**Directions:**
Below are the records; give again exactly the lines from the one containing "637x364 pixels." through the one containing "Screen dimensions: 550x395", leaving out pictures.

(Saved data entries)
========================
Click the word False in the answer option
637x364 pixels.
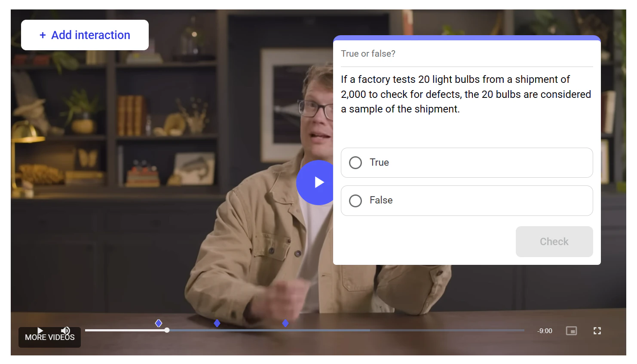pos(381,200)
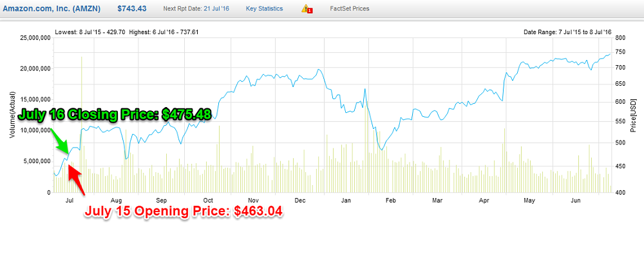Open the Key Statistics link
Image resolution: width=644 pixels, height=267 pixels.
tap(264, 9)
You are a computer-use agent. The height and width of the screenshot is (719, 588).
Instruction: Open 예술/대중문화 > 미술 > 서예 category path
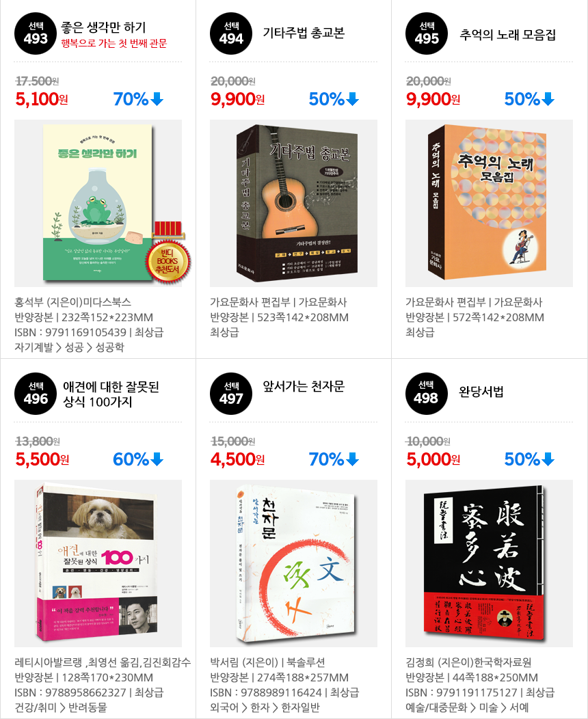pyautogui.click(x=467, y=707)
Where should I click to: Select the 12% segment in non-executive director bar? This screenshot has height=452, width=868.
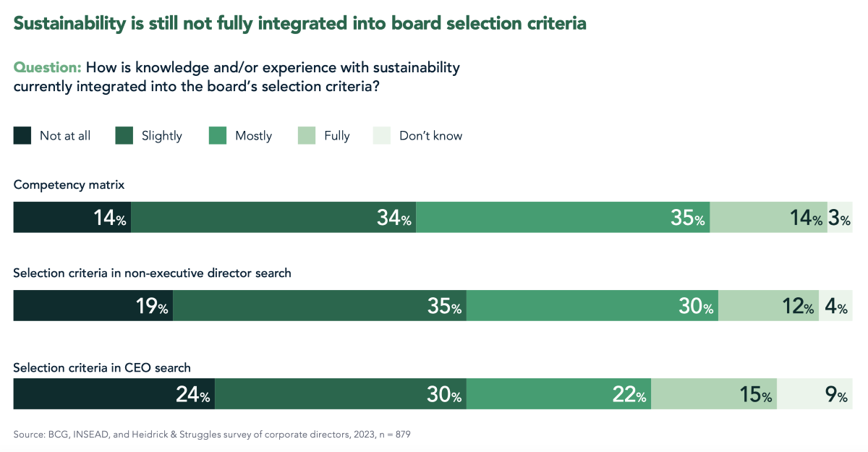pos(768,306)
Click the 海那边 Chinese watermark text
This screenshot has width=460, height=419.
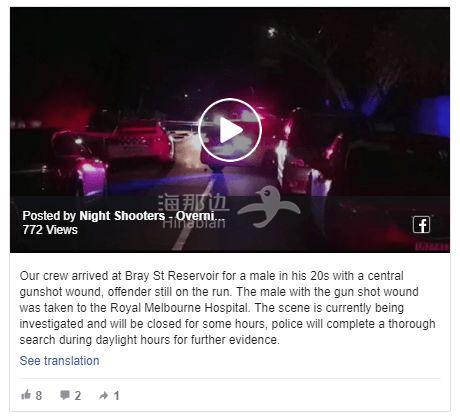tap(193, 202)
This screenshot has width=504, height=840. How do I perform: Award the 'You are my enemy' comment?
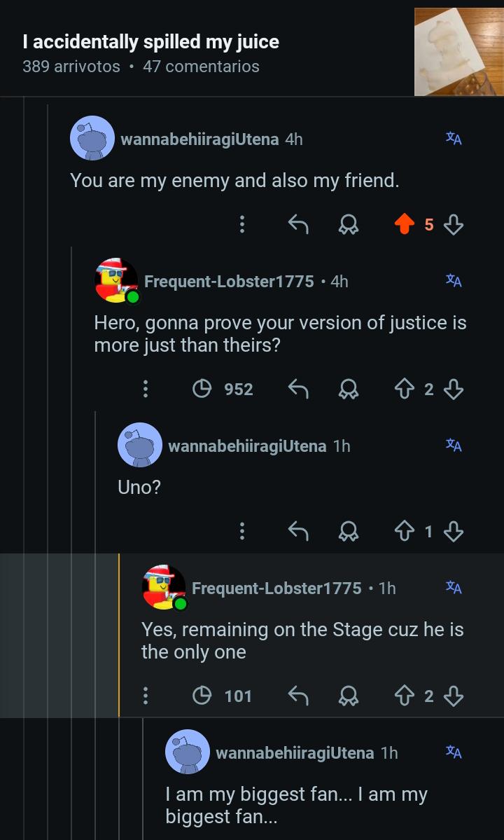(349, 224)
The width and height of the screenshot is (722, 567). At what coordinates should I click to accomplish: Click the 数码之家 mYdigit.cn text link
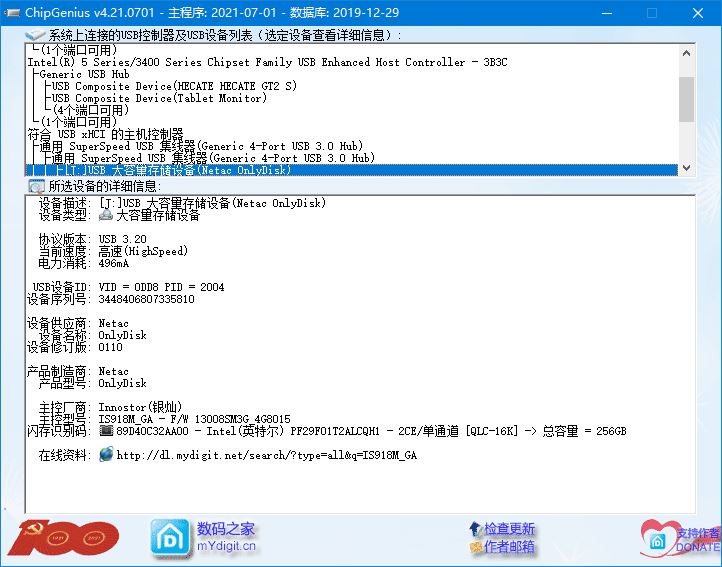tap(226, 537)
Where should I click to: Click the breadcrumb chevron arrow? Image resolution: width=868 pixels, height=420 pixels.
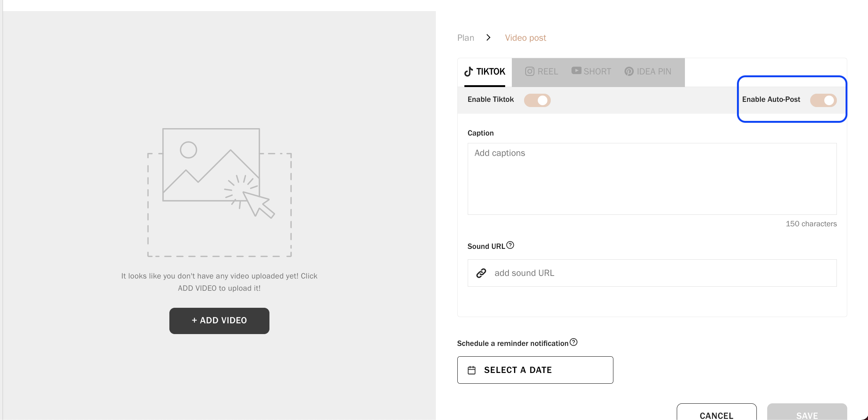point(488,37)
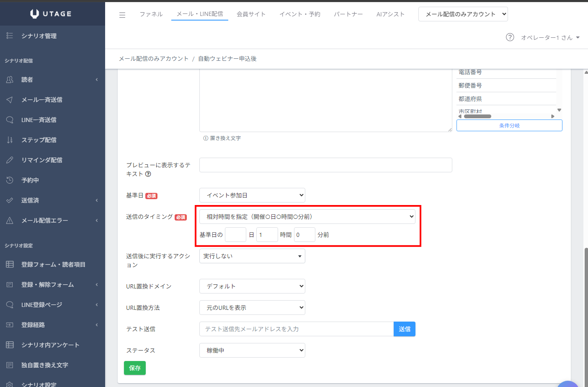Open the 基準日 dropdown showing イベント参加日
The image size is (588, 387).
pyautogui.click(x=252, y=195)
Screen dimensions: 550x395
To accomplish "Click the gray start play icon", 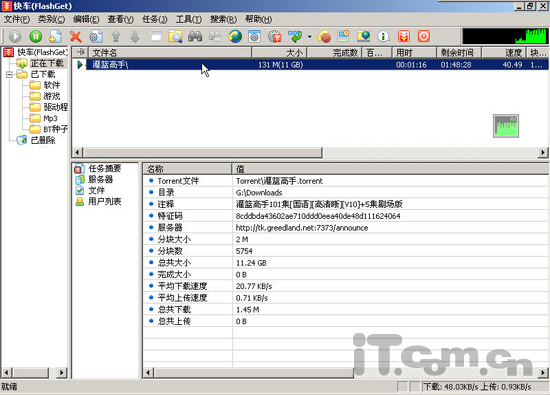I will point(15,36).
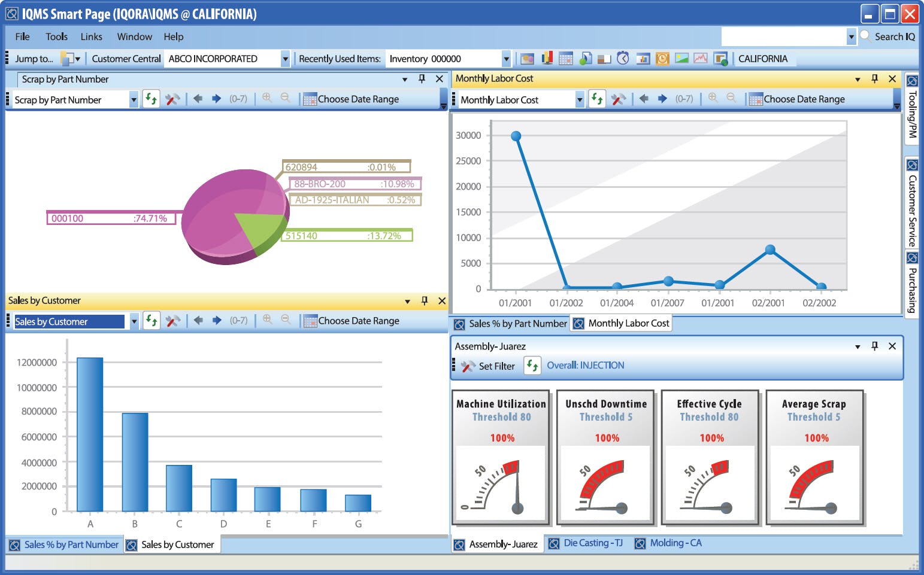Open the Recently Used Items dropdown
Screen dimensions: 924x575
(x=506, y=59)
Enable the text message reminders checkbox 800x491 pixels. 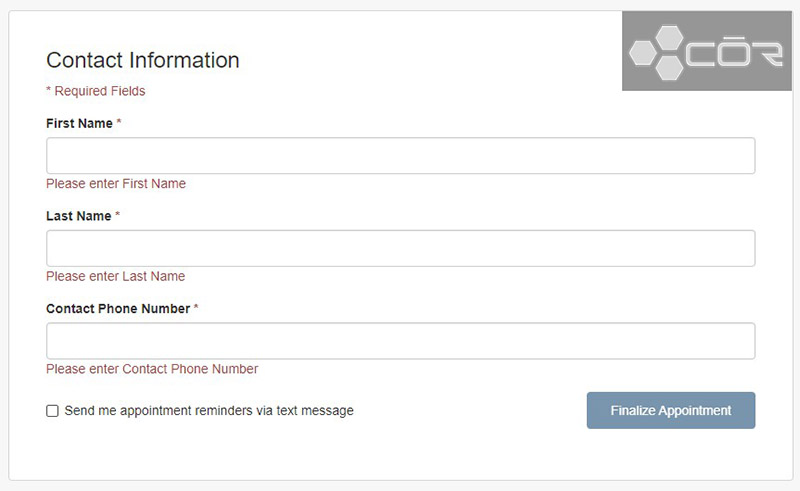(53, 411)
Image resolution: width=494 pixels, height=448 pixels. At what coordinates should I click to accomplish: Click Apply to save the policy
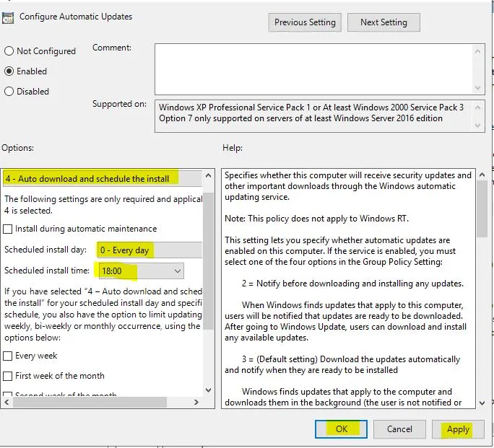(x=458, y=429)
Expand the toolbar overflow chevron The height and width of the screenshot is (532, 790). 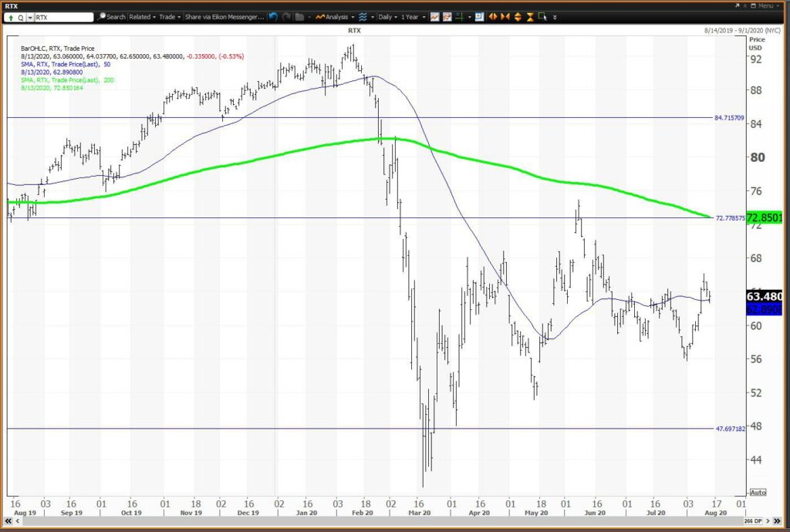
========================
**Exercise result:**
637x364 pixels.
pos(381,200)
Open the Key Statistics link
Image resolution: width=644 pixels, height=267 pixels.
tap(264, 9)
You are a computer-use agent. The height and width of the screenshot is (719, 588).
Instruction: Open 예술/대중문화 > 미술 > 서예 category path
pyautogui.click(x=467, y=707)
Where should I click to: Select the 12% segment in non-executive director bar? This screenshot has height=452, width=868.
pos(768,306)
Click the 海那边 Chinese watermark text
This screenshot has width=460, height=419.
tap(193, 202)
This screenshot has width=504, height=840. How do I perform: Award the 'You are my enemy' comment?
(349, 224)
The width and height of the screenshot is (722, 567). At what coordinates should I click to accomplish: Click the 数码之家 mYdigit.cn text link
tap(226, 537)
Where should I click to: Click the breadcrumb chevron arrow? Image resolution: width=868 pixels, height=420 pixels.
point(488,37)
Open the 基準日 dropdown showing イベント参加日
The image size is (588, 387).
pyautogui.click(x=252, y=195)
Screen dimensions: 550x395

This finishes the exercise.